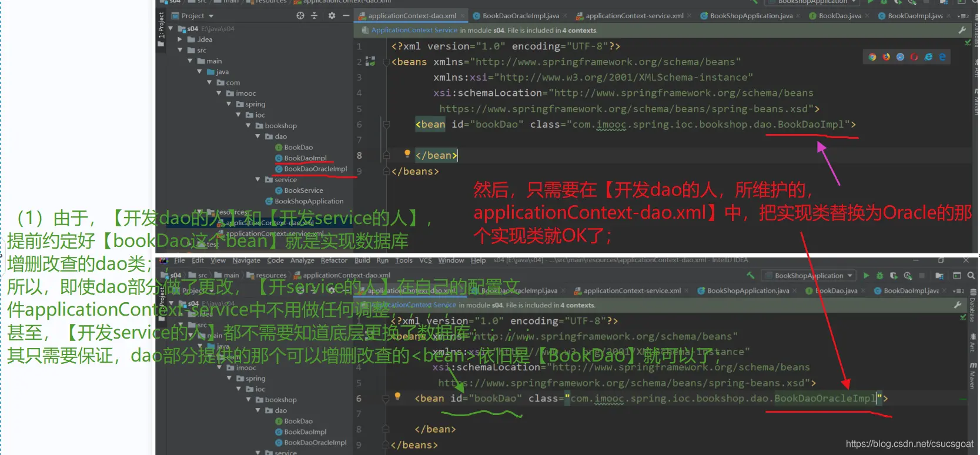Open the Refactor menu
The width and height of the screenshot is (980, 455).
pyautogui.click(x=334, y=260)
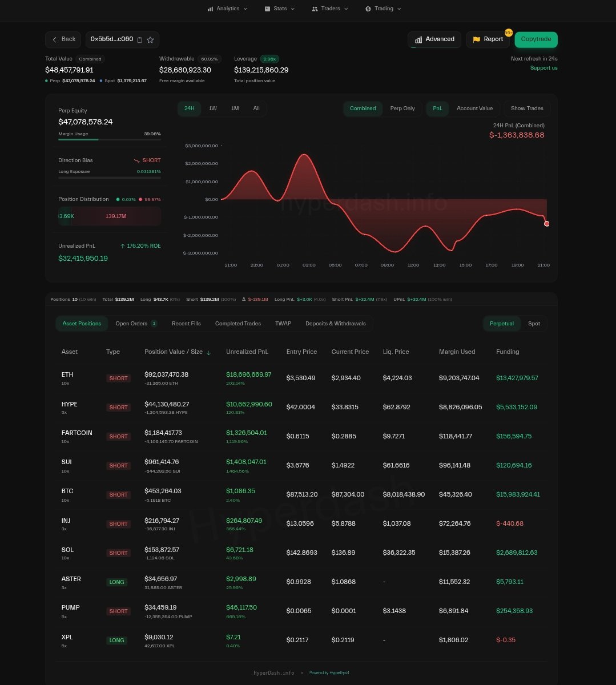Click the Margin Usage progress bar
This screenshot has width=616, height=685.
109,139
* * *
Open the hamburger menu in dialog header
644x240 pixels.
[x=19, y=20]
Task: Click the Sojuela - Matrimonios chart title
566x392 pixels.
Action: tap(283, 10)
---
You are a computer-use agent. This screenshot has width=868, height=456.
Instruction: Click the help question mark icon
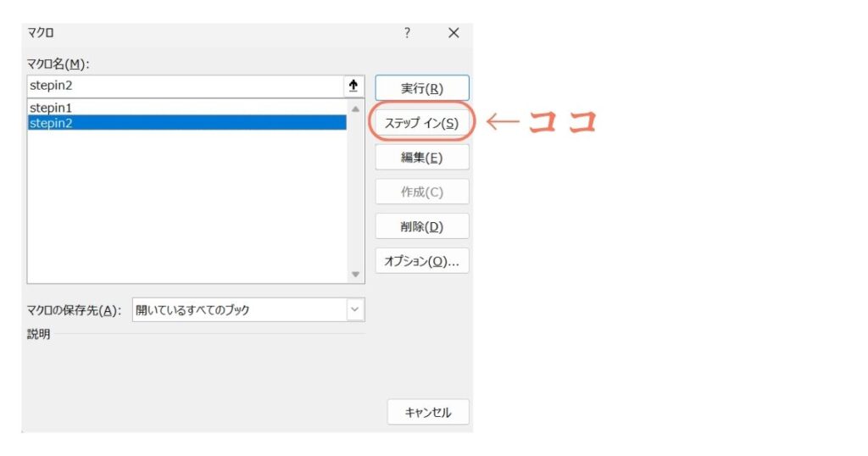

__WORK REQUEST__
From the entries above, return exactly the line containing "You are a computer-use", the line containing "Instruction: Click the", and all lines between, and nothing else.

__EXERCISE RESULT__
You are a computer-use agent. This screenshot has width=868, height=456.
Instruction: Click the help question mark icon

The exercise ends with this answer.